▸ **Testo**
---*---
E’ il fine settimana più atteso e scoppiettante della Mostra del Cinema di Venezia. Tanti divi, tanto pubblico, tanto cinema per questa 82. Mostra Internazionale d’Arte Cinematografica della Biennale. Archiviato il primo Leone d’Oro alla carriera, riconoscimento conferito nel corso della serata inaugurale al regista e sceneggiatore Werner Herzog, ogni sera è parata di stelle sul red carpet del Palazzo del Cinema del Lido. Letteralmente “accerchiato” di pubblico e di fan fin dalle prime ore del mattino, per una foto, un autografo, un selfie con i divi della serata. Mentre scorrono sugli schermi a ritmo serrato, di giorno in giorno e nelle diverse sedi della cittadella del cinema, i film in concorso di Venezia 82, i fuori concorso, le tante programmazioni delle sezioni Orizzonti, Venice Immersive, Venice Classici, Biennale College, Settimana della Critica, Giornate degli Autori.
---*---
▸ **Materiale fornito**

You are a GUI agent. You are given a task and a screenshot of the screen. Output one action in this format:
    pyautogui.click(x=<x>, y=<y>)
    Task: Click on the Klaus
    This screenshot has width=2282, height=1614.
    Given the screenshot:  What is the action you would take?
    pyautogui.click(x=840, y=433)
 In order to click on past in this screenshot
---*---
▸ **Serie di esercizi**
• A. Nel testo sulla Mostra del Cinema di Venezia, a chi è stato conferito il primo Leone d'Oro alla carriera?
• B. Riprendi il testo sulla Mostra del Cinema di Venezia dal punto in cui si interrompe.

▸ **Soluzioni**
• A. Al regista e sceneggiatore Werner Herzog.

• B.
La serata di George Clooney
La grande attesa fin dalle prime ore della Mostra per l’arrivo di George Clooney si è risolta nella serata di giovedì. Quando finalmente l’attore, bloccato in albergo fino all’ultimo per una indisposizione (sinusite e abbassamento di voce) che gli ha fatto saltare anche la conferenza stampa, è comparso sul red carpet. Accompagnato dalla moglie Amal, che ha sposato proprio a Venezia nel 2014, George Clooney è una presenza ricorrente alla Mostra. Elegantissimi entrambi, hanno dispensato sorrisi e saluti concedendosi generosamente ai fan e ai fotografi. Clooney è il protagonista del film, in corcorso, Jay Kelly, di Noah Baumbach. Il nuovo film, del candidato all’Oscar Baumbach, segue il famoso attore cinematografico Jay Kelly (George Clooney) nel suo viaggio alla scoperta di se stesso, in cui si confronta col proprio passato e presente, accompagnato dal devoto manager Ron (Adam Sandler). Una pellicola girata, fra l’altro, in gran parte in Italia.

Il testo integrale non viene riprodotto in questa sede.